2. Two axes of inference-time scaling

  • Sequence length defines the number of tokens. This is seen in standard autoregressive large language models (LLMs), which have recently demonstrated strong chain-of-thought and reasoning capabilities from inference-time scaling.
  • Refinement steps defines the number of iterative steps that improve existing tokens without changing the sequence length. This is seen in standard score-based diffusion models, where more steps indicate fewer discretization errors in the numerical solver.
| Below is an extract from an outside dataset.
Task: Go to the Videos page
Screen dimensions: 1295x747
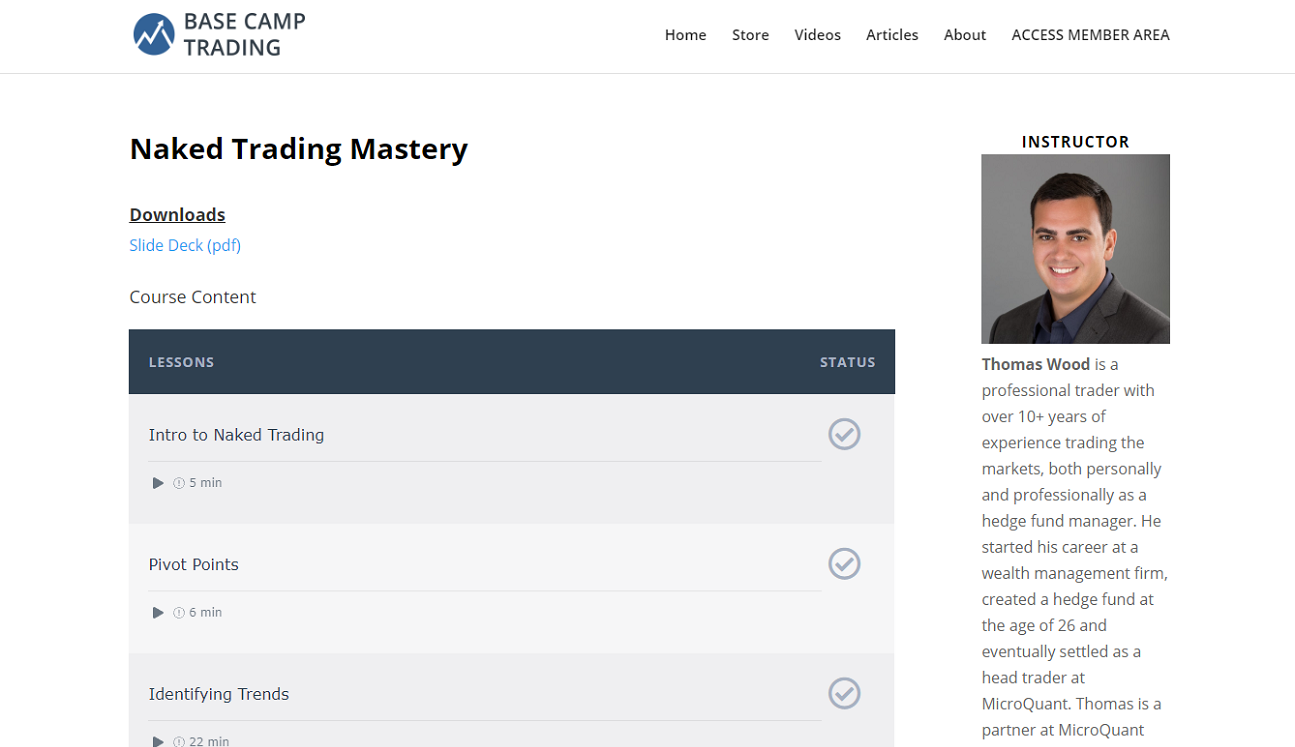Action: (x=817, y=35)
We note that the refinement process is not restricted to denoising alone; it is considered valid as long as the sequence length does not increase.
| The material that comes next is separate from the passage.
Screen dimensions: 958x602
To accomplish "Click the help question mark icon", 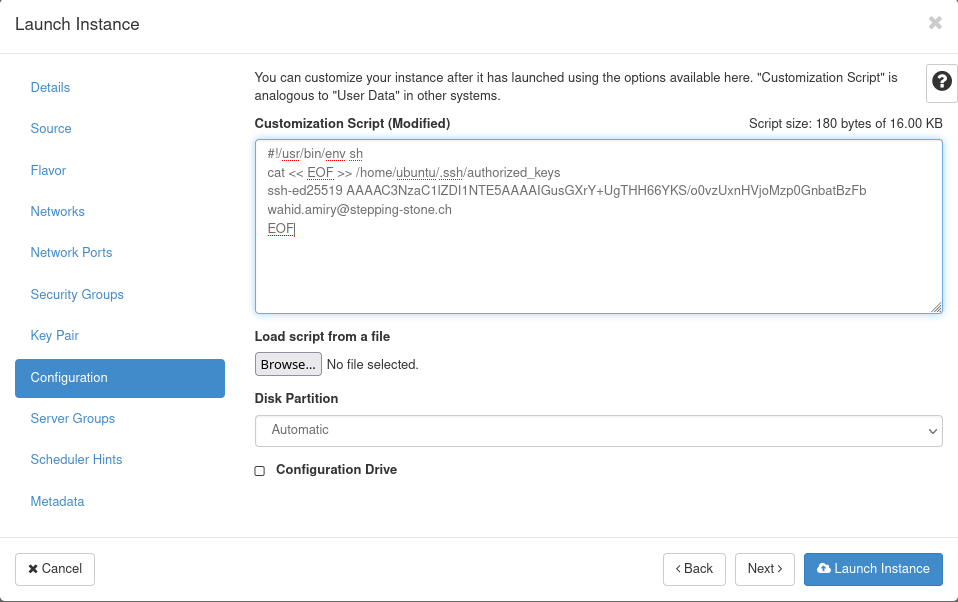I will [941, 82].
Not Scalable in either Sequence Length or Refinement Steps VAE, GAN, Normalizing Flows
Scalable in Sequence Length but not in Refinement Steps GPT, PixelCNN, MaskGiT, VAR
Scalable in Refinement Steps but not in Sequence Length Diffusion models, Energy-based models, Consistency models, Parallel non-linear equation solving for autoregressive models1
Scalable in both, with sequence length in the outer loop AR-Diffusion, Rolling diffusion, MAR, Blockwise parallel decoding2
Scalable in both, with refinement steps in the outer loop Diffusion Forcing3, Autoregressive distribution smoothing4
    1. This uses an iterative approach to sample from all the tokens in parallel, despite being trained with autoregressive objectives.
    2. Applies "predict, verify, accept" as part of the refinement process.
    3. Trains with independent per-token noise levels, enabling global iterative optimization of the entire sequence while maintaining causal dependencies.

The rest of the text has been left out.